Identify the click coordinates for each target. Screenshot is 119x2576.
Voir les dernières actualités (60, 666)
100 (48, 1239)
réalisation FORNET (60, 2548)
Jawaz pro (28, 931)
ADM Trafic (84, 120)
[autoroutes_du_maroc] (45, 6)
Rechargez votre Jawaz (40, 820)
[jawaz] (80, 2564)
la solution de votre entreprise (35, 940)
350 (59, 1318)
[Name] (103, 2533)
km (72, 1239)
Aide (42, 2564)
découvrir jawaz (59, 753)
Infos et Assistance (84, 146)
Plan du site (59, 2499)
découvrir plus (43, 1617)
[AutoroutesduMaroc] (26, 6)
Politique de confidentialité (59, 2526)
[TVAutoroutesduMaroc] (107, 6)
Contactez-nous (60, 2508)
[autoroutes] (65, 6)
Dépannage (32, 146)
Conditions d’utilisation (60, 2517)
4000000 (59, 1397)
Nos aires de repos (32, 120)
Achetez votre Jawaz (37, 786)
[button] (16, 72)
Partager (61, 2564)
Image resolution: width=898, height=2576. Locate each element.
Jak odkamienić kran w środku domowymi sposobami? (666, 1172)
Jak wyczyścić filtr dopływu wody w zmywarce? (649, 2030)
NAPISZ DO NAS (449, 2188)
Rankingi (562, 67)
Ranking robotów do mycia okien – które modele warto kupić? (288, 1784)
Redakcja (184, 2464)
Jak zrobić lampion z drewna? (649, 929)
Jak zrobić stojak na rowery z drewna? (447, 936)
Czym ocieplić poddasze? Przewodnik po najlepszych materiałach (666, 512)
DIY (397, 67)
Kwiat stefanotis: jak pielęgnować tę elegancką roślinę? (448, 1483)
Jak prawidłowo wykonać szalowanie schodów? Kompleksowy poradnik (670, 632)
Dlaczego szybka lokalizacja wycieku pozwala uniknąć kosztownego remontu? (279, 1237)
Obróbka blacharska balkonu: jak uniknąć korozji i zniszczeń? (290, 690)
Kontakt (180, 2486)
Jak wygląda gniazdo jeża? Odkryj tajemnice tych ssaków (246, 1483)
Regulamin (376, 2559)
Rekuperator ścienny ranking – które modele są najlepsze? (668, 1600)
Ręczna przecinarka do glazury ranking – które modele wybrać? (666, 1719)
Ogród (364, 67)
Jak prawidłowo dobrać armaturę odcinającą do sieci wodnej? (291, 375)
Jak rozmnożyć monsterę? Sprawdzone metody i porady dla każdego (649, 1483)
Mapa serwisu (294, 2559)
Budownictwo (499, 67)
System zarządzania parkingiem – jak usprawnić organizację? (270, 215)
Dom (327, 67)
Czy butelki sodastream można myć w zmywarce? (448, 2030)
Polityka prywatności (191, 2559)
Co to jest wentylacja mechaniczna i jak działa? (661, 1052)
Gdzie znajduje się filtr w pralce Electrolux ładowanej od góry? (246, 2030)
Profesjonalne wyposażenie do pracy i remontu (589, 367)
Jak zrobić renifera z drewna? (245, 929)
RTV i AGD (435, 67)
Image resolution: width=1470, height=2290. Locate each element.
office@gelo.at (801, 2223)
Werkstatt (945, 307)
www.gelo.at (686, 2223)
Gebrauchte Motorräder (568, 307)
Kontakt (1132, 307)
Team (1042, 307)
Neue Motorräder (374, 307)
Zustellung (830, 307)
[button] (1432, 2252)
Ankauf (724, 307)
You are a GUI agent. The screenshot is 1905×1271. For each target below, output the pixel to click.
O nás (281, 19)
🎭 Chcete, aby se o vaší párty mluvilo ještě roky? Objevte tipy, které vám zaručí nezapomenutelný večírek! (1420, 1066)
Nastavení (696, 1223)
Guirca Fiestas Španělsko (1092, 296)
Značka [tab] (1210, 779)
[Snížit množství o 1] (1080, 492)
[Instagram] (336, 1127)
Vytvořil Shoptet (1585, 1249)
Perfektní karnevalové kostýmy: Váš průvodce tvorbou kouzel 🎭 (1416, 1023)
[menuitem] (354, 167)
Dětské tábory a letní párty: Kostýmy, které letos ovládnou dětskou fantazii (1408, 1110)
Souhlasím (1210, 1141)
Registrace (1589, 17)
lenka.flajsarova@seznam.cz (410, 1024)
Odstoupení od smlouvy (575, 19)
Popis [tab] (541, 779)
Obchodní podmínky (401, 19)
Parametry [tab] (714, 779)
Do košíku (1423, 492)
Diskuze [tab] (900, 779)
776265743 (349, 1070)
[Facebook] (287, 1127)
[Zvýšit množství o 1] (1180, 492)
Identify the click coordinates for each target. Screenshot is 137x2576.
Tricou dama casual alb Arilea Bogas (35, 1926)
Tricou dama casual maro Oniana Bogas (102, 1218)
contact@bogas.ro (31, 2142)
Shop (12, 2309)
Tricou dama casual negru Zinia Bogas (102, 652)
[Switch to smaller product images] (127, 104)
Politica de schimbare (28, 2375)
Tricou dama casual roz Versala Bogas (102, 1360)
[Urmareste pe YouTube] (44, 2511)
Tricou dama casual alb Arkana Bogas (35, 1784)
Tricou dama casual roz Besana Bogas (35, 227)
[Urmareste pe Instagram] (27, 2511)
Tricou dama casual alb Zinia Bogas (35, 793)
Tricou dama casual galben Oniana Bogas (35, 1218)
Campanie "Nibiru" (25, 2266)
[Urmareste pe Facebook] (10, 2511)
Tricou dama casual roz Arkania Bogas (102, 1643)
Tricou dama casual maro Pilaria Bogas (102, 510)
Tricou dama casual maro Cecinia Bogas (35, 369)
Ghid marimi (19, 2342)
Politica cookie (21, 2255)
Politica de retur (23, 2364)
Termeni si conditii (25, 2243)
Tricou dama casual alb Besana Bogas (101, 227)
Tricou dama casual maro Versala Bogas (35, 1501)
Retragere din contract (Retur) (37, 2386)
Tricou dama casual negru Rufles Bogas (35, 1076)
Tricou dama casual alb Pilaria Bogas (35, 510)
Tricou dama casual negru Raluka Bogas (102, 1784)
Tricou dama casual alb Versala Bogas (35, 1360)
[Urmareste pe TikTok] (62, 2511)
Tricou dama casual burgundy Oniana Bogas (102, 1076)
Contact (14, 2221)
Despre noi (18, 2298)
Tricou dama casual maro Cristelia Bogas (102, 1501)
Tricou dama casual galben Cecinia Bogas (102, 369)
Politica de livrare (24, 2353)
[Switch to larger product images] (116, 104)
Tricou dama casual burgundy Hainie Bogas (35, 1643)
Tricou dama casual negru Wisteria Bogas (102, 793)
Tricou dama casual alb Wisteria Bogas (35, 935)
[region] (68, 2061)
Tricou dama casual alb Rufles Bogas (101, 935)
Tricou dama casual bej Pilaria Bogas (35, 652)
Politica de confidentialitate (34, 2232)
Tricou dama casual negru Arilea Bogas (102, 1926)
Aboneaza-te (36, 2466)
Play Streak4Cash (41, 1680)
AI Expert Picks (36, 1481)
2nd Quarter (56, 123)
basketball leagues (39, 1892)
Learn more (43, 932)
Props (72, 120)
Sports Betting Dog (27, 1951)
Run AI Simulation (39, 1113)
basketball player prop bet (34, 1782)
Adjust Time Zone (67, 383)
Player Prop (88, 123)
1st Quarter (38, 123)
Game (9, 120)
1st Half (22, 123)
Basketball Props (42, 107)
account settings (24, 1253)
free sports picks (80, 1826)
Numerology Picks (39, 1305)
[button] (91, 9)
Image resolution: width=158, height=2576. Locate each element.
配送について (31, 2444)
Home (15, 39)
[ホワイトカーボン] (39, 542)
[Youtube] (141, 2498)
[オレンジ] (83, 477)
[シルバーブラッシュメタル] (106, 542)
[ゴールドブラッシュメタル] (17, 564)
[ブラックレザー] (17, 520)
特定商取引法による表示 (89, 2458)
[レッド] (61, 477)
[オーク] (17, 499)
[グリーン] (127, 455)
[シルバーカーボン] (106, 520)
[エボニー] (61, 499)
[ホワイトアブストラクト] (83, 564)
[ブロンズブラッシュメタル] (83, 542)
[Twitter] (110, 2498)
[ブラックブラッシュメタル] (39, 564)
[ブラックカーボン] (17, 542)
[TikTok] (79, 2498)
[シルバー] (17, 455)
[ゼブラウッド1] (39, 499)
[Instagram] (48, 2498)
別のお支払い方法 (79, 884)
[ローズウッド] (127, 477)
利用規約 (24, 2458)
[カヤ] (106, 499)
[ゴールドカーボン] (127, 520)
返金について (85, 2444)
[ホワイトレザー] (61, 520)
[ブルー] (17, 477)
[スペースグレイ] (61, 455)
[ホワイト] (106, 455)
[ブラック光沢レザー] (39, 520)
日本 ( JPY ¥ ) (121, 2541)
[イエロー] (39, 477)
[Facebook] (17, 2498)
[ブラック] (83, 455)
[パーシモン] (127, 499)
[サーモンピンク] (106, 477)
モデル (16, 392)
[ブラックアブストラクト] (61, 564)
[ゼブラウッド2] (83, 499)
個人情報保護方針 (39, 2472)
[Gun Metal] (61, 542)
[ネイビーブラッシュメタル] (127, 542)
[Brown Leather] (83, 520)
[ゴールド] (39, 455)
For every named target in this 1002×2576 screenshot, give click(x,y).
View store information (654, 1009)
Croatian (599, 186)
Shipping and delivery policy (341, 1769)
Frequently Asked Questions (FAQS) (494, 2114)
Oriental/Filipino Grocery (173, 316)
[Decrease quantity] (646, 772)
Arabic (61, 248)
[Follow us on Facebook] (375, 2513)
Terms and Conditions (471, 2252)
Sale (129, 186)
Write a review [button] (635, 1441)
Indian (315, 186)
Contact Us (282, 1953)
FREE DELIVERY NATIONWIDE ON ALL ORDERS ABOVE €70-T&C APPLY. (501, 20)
□ □ □ □ □ □ □
• [TASK DESCRIPTION]: Return, unchanged, the run of lines above that opens with the line containing "découvrir plus (43, 1617)" and closes with the line containing "Rankingi (562, 67)". Include both.

• [EXERCISE SOLUTION]:
découvrir plus (43, 1617)
[AutoroutesduMaroc] (26, 6)
Politique de confidentialité (59, 2526)
[TVAutoroutesduMaroc] (107, 6)
Contactez-nous (60, 2508)
[autoroutes] (65, 6)
Dépannage (32, 146)
Conditions d’utilisation (60, 2517)
4000000 (59, 1397)
Nos aires de repos (32, 120)
Achetez votre Jawaz (37, 786)
[button] (16, 72)
Partager (61, 2564)
Image resolution: width=898, height=2576. Locate each element.
Jak odkamienić kran w środku domowymi sposobami? (666, 1172)
Jak wyczyścić filtr dopływu wody w zmywarce? (649, 2030)
NAPISZ DO NAS (449, 2188)
Rankingi (562, 67)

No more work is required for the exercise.